An AMRAAM class missile carrying about 10% of its launch weight as sustainer

grained propellant will be able to keep this level of thrust lit for 20.5 seconds

in addition to whatever the boost time was using the 30% of its fuel to get a

roughly Mach 2.7 Delta V after launch.

A missile like this when fired at Mach 1.5 will reach Mach 4+ and keep

above Mach 3 for the duration of the sustainer at high altitudes.

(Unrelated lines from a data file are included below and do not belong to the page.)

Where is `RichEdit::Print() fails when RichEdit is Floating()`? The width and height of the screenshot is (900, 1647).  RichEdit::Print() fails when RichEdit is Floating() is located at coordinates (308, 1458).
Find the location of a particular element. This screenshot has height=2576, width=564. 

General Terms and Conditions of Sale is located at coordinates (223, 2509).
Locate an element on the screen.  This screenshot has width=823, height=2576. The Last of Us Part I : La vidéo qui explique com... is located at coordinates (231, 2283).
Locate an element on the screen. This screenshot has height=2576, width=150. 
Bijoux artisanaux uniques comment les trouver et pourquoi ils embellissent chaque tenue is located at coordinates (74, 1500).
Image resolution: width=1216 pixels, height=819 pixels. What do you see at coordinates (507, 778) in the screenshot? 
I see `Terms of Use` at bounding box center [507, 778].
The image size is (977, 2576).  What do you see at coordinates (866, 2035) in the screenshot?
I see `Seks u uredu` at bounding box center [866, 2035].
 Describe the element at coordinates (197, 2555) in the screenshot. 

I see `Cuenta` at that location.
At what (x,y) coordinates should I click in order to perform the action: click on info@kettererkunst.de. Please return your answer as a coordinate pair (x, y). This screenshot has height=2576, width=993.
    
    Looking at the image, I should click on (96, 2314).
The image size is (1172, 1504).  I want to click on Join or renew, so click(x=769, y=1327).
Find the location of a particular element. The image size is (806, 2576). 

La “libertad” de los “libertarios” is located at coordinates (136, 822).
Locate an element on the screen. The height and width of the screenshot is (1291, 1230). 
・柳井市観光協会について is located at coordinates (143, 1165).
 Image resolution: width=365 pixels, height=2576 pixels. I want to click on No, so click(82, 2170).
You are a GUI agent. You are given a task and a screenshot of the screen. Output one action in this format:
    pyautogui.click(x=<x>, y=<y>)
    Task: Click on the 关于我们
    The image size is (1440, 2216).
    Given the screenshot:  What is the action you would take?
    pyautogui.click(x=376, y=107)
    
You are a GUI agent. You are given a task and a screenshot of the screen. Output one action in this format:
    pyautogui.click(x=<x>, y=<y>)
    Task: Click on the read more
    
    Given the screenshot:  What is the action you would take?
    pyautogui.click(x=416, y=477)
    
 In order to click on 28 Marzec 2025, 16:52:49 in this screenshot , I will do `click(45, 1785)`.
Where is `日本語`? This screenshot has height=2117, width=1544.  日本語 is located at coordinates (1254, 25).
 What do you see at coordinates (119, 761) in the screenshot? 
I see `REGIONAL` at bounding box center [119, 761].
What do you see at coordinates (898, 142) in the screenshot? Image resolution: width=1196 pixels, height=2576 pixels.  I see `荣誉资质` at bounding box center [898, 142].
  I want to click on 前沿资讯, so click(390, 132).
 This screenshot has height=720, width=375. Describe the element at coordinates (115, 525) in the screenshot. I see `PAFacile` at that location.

It will also reach about Mach 2.5 and keep above about Mach 1.2 at sea level.

A motor grained for this thrust profile can have a 10 second boost at ~ 2460 lbs thrust and

a 20 second sustain burn at 400 lbs thrust -- this is a 5:1 boost sustain ratio.

This is also about right for thrust profiles of star grain vs

core burn solid propellant burn rate profiles.

Another rough rule of thumb:-

The time it takes for a missile to lose 25% of its velocity after burn out at supersonic speeds.

Never @ > 100,000 m (~300,000 ft) ; in space

~150 seconds @ 24,000 m (~80,000 ft)

~70 seconds @ 18,000 m (~ 60,000 ft)

~25 seconds @ 12,000 m (~ 40,000 ft)

~10 seconds @ 6,000 ft (~20,000 ft)

~5 seconds @ Sea Level

Remember, fractions over time are not additive.

In otherwords, if a missile loses about 25% of its velocity in 10 seconds,

in the 10 subsequent seconds (t =20s) the missile loses approximately another 25% of

the remaining 75% not a 100%. Total velocity loss is ~43.75% not 50%.

This is highly collated to the fall in air density.

Drag = 0.5 x P x V^2 x Cd x A.

Holding everything else constant Drag falls proportionally to density.

Drag also falls exponentially with Velocity which accounts for the loss in velocity

in the given time slices being about 25% instead of closer to 40%.